El marginamiento pleno de las normas e instituciones vigentes es uno de las características del modelo de justicia que las FARC y el Gobierno plantean.

Jorge Humberto Botero, Jorge Humberto Botero
8 de septiembre de 2016

Al abordar el análisis de los compromisos asumidos, hay que tener en cuenta que el triunfo del plebiscito significaría que, en bloque, -por cuanto así se votará- una mayoría de los electores comparte el Acuerdo Final. Pero eso no significa que el Congreso, y menos aún la Corte Constitucional, estén obligados a acoger las numerosas reformas que serían necesarias para convertir en normas unos compromisos políticos que solo vinculan al Gobierno actual. Bien puede suceder que se acojan unas propuestas, quizás con modificaciones importantes, y se rechacen otras, en especial para hacer prevalecer la Carta Política frente estipulaciones que difícilmente pueden asumirse sin violarla.

Efectuada esta salvedad, cabe destacar, como aspecto positivo de los compromisos adquiridos, que la Jurisdicción Especial de Paz (JEP) que se plantea constituye un sistema integral de justicia para juzgar a quienes como rebeldes contra el Estado, funcionarios de éste, tanto civiles como integrantes de sus cuerpos armados, y actores civiles, hayan cometido alguno de los delitos propios o conexos con el conflicto armado. No hay, me parece obvio, un intercambio de impunidades. Es cierto y encomiable que los crímenes de guerra, lesa humanidad y otros delitos graves previstos en el Tratado de Roma no sean susceptibles de amnistías e indultos para nadie.

= EJERCICIO BREVE 1 =
Según el texto sobre el Acuerdo Final, ¿qué delitos no son susceptibles de amnistías e indultos para nadie?
= EJERCICIO BREVE 2 =
Reproduce al pie de la letra el fragmento del texto sobre el Acuerdo Final que empieza con "Al abordar el" y sigue hasta "asumirse sin violarla.".
= EJERCICIO BREVE 3 =
Escribe la continuación del texto sobre el Acuerdo Final a partir de su última oración.

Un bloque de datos
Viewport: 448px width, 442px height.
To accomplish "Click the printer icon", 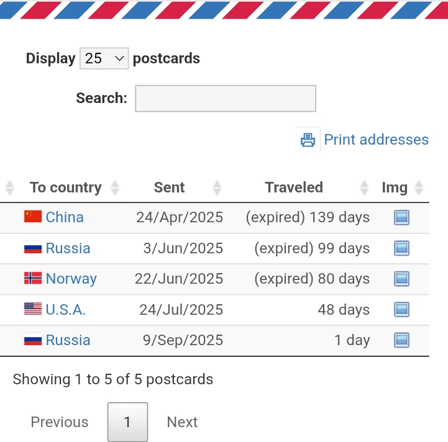I will (308, 140).
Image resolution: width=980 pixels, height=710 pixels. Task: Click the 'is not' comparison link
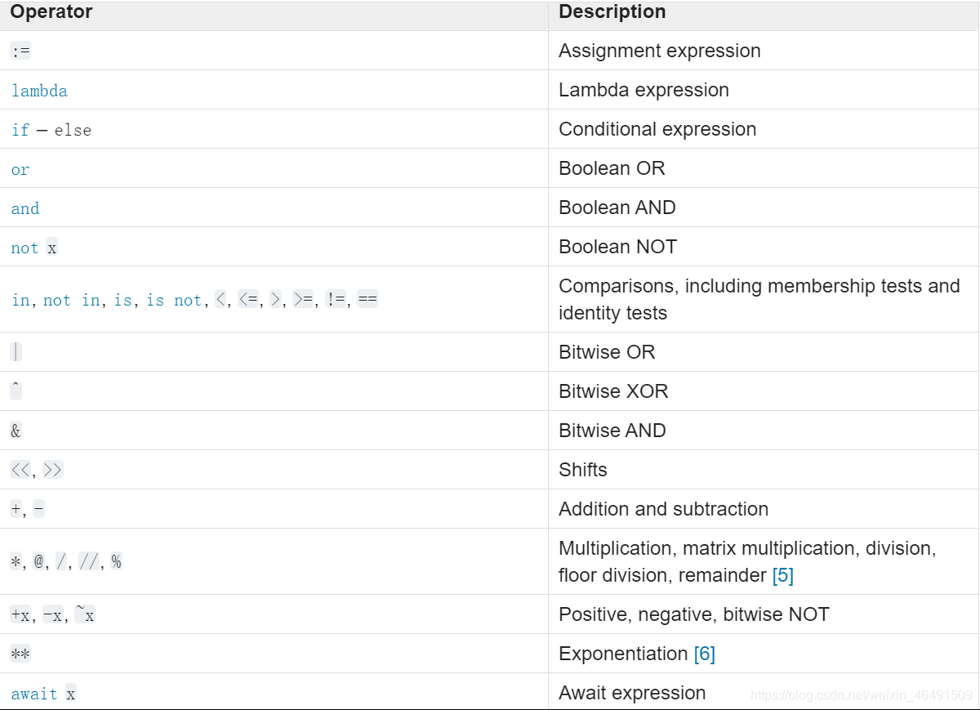(175, 300)
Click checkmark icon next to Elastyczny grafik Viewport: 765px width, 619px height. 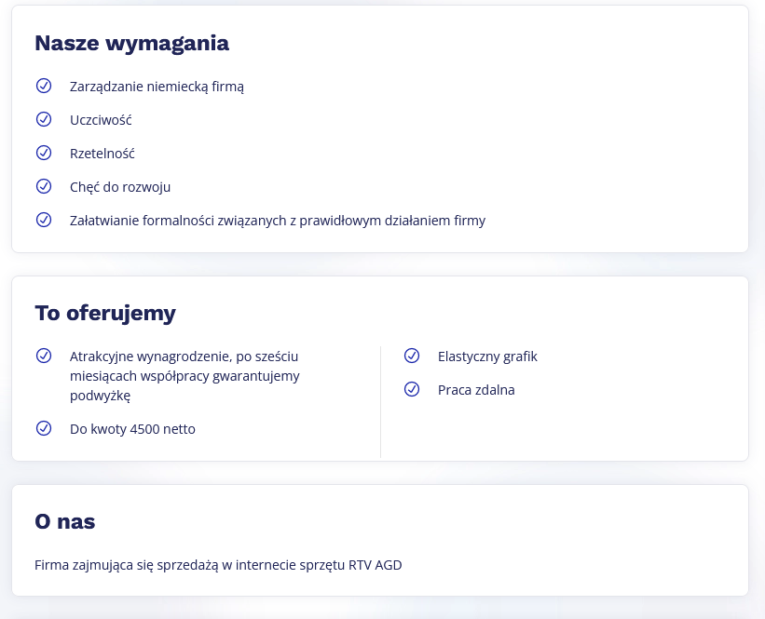tap(412, 356)
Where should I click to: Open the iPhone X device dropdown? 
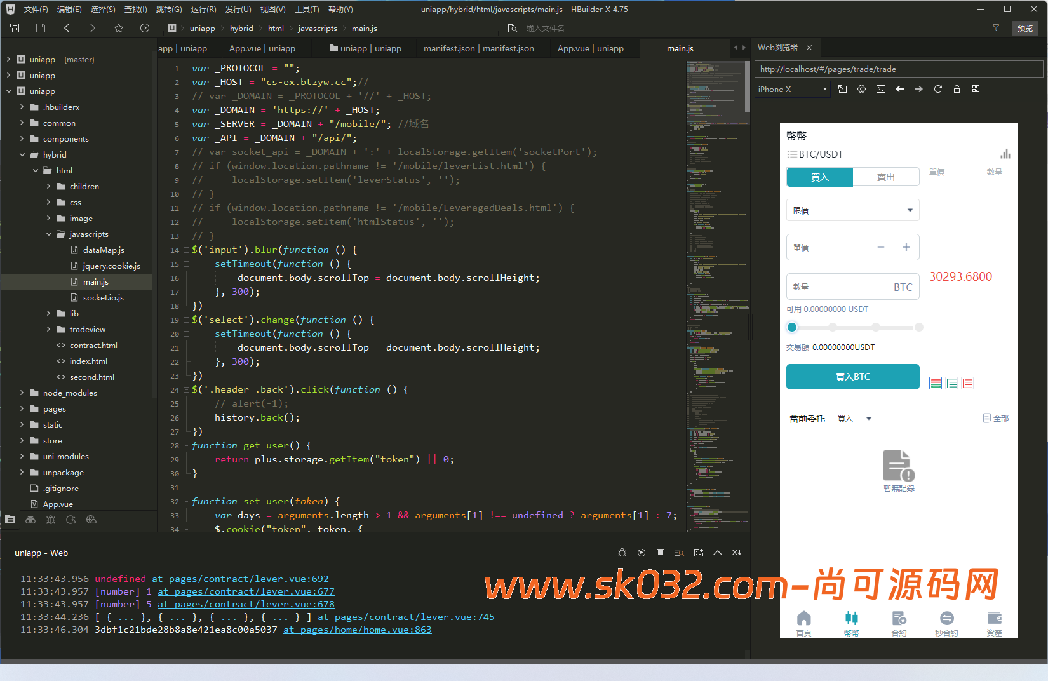(x=793, y=90)
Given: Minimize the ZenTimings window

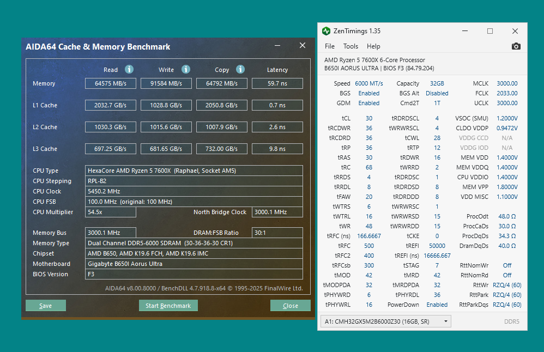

= RESPUESTA CORRECTA 1 =
Los crímenes de guerra, lesa humanidad y otros delitos graves previstos en el Tratado de Roma.

= RESPUESTA CORRECTA 2 =
Al abordar el análisis de los compromisos asumidos, hay que tener en cuenta que el triunfo del plebiscito significaría que, en bloque, -por cuanto así se votará- una mayoría de los electores comparte el Acuerdo Final. Pero eso no significa que el Congreso, y menos aún la Corte Constitucional, estén obligados a acoger las numerosas reformas que serían necesarias para convertir en normas unos compromisos políticos que solo vinculan al Gobierno actual. Bien puede suceder que se acojan unas propuestas, quizás con modificaciones importantes, y se rechacen otras, en especial para hacer prevalecer la Carta Política frente estipulaciones que difícilmente pueden asumirse sin violarla.

= RESPUESTA CORRECTA 3 =
Creo también adecuada la fórmula de imponer penas “restrictivas” de la libertad, que se aplicarían, bajo ciertas condiciones, a los responsables de crímenes atroces; nadie negocia la paz para irse a la cárcel si no ha sido derrotado. Por último, no cabe alternativa a la de considerar como delito conexo al de rebelión el secuestro y el comercio de drogas prohibidas. De lo contrario, la negociación habría resultado imposible.

Los motivos de glosa son, entonces, otros. Van los más protuberantes.

La JEP ha sido diseñada haciendo tabula rasa de la Constitución y las leyes de Colombia. La intención de las partes consiste en que las fuentes jurídicas aplicables sean el propio Acuerdo y las normas internacionales pertinentes, como si el derecho nacional no existiera o careciera de toda jerarquía moral o técnica. Por ejemplo, en contra de la Constitución, que asigna la definición de las normas que desarrollan el debido proceso al Congreso, la JEP definirá sus propias reglas. Será, pues, legislador y juez al propio tiempo, simbiosis inaceptable como lo ha señalado el Fiscal Martínez Neira.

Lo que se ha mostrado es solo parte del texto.